He let out a hiss then, but far from deflate, the man seemed to transform. When he walked towards her, he did so with a kind of grace she’d seen him demonstrate on the sands of the training ground or on the dance floor. But this time when he prowled, he did so to her.

“That I…” His hands dove into the folds of her hood, pushing it down onto her shoulders before he unclasped the overgarment, letting it fall to the floor. “That I loved you?”

She couldn’t speak, think, breathe, not while he looked at her like that. One part cruelty, one part desperation, and she couldn’t think as to which she wanted to win.

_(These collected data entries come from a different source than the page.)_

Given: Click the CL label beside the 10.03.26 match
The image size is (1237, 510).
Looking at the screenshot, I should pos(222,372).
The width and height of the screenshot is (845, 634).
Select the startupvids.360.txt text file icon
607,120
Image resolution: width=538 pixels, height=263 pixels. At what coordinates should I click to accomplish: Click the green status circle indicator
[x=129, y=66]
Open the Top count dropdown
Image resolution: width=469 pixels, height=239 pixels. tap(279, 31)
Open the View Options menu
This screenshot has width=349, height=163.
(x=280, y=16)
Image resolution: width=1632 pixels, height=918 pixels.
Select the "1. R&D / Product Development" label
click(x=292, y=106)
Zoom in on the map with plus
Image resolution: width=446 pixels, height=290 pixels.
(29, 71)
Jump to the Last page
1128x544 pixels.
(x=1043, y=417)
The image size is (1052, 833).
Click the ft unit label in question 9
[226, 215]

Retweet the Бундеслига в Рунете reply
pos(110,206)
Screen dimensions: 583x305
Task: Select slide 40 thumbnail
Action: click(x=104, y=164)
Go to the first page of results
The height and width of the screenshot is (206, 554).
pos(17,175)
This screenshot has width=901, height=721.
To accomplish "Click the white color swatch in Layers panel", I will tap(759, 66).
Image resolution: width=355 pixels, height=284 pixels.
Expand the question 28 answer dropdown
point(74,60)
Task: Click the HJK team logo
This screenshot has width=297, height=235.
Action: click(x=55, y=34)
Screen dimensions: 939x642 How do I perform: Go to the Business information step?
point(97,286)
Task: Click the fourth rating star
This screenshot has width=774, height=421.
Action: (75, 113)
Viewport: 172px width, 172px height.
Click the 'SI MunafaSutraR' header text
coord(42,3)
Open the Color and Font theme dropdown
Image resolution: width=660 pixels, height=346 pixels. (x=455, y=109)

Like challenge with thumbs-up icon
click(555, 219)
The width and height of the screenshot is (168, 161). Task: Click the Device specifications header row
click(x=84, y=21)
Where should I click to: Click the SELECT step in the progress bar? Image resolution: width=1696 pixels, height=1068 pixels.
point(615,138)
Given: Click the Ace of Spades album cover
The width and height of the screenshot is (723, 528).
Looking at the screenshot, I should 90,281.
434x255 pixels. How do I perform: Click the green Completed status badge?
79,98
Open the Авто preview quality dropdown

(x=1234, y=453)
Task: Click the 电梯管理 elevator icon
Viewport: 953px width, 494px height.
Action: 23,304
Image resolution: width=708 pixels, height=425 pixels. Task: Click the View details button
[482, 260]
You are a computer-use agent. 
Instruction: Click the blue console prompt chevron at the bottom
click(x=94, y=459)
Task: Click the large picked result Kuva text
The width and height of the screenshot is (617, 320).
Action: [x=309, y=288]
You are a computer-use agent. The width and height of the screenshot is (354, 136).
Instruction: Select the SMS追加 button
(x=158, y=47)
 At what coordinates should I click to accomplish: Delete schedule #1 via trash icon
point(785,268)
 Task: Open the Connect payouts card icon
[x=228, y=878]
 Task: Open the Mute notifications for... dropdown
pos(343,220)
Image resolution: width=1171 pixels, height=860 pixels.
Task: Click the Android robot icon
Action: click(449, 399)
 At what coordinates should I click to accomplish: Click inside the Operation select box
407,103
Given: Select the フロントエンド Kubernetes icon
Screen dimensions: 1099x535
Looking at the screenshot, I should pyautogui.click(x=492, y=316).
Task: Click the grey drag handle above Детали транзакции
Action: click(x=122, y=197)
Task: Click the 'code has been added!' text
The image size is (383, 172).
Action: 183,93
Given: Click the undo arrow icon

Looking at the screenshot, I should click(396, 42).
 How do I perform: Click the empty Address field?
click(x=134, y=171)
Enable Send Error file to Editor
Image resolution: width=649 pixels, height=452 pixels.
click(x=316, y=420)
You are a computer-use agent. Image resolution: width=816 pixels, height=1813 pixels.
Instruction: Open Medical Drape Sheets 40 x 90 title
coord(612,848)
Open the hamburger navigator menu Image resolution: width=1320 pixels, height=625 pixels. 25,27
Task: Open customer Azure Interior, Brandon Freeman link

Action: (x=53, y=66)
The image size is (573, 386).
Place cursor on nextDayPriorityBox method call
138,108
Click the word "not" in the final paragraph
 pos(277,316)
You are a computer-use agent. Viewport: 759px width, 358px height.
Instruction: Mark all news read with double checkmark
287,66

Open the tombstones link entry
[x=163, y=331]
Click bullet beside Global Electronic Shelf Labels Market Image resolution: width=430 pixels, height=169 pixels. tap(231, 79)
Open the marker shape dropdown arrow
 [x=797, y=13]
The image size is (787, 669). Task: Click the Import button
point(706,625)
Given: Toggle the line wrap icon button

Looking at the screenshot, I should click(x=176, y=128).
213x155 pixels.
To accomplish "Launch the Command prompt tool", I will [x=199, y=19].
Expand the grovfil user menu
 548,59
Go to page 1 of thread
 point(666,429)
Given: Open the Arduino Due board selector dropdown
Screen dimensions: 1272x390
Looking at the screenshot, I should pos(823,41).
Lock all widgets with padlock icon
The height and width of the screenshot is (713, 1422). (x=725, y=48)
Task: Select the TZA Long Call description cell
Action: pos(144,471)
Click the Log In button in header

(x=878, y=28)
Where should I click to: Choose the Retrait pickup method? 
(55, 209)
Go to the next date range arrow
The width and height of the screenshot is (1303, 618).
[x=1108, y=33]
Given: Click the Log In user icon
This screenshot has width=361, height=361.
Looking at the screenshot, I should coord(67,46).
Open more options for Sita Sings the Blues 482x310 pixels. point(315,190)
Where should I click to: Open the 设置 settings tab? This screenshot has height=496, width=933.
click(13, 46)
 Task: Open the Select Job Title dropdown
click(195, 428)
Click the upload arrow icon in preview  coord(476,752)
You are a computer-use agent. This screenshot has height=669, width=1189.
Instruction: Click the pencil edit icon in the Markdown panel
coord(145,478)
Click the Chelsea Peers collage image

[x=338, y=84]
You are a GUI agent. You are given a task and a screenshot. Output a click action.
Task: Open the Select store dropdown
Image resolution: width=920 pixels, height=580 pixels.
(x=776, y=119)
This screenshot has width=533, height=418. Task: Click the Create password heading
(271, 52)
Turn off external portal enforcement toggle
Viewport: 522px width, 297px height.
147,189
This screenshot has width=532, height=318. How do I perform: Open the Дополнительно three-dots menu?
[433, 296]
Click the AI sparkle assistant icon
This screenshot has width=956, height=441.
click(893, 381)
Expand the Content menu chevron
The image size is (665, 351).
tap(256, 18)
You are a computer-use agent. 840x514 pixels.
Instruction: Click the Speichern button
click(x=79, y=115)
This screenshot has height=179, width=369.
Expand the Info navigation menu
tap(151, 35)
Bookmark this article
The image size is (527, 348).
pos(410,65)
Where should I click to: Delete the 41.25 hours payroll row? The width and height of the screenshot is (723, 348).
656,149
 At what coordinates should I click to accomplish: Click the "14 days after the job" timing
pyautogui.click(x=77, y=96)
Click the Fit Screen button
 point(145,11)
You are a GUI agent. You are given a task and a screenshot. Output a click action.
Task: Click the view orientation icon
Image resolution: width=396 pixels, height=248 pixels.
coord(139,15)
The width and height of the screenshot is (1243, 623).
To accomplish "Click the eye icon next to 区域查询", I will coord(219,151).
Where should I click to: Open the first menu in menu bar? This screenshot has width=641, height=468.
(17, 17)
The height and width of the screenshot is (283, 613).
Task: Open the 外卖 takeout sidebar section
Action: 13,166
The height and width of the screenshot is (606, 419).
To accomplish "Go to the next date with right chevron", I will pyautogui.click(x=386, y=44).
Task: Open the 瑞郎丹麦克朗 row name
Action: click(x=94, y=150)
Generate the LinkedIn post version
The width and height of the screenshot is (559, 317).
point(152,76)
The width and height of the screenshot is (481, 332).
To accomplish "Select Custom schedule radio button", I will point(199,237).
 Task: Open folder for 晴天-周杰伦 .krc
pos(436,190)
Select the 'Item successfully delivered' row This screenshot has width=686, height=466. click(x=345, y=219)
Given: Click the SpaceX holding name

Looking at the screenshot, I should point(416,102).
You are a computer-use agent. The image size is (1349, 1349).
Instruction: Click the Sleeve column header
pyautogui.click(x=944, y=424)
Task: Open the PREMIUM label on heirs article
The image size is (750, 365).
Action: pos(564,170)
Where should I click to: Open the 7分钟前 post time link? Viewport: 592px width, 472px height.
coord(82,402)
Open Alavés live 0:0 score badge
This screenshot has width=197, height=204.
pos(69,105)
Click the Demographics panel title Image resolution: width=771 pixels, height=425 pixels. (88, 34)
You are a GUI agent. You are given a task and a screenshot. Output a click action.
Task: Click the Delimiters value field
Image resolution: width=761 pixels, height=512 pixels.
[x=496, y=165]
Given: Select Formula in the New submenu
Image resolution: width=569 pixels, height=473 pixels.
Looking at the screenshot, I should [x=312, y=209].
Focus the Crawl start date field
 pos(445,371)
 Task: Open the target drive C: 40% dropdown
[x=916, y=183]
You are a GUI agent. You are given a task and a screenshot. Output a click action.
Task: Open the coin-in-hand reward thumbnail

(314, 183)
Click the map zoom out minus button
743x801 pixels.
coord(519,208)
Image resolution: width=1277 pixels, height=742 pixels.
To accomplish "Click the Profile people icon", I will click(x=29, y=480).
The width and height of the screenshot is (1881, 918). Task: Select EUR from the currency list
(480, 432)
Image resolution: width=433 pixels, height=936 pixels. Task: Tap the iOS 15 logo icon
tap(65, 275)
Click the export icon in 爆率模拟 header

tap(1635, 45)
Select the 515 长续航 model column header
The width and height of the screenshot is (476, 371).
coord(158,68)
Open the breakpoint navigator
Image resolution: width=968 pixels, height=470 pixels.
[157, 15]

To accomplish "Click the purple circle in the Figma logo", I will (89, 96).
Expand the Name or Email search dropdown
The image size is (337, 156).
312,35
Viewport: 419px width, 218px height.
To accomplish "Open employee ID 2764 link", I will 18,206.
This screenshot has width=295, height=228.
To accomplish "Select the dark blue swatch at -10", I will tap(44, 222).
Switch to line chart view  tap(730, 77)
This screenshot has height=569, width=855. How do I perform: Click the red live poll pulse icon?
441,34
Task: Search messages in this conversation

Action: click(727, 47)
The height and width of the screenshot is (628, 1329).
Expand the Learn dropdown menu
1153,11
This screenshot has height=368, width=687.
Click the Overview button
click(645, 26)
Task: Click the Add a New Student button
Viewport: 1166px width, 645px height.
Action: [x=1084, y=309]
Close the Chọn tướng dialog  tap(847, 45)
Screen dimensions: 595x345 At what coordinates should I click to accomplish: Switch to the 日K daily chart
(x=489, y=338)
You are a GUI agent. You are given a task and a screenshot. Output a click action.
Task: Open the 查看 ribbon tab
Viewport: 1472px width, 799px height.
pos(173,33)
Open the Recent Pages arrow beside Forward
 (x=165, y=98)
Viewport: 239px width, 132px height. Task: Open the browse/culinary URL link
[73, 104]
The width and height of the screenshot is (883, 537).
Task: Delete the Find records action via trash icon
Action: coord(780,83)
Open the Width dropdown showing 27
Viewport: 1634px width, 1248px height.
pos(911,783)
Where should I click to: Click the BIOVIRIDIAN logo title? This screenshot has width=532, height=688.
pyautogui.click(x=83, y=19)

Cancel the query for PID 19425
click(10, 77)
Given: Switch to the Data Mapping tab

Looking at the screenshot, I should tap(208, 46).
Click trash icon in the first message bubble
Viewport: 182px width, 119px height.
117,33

All she could do was lean into his palms as he cupped her face.

“That I’ve dreamed so often of you standing right where you are, I’m not entirely sure you’re actually here and not some fucking fever dream.”

That profanity bit deep and she craved the pain, gazing up at him without blinking.

“I think I’m seeing Del’s point with this story,” I told my mates, casting them a sidelong look. “Nordred… He was like a father to me.”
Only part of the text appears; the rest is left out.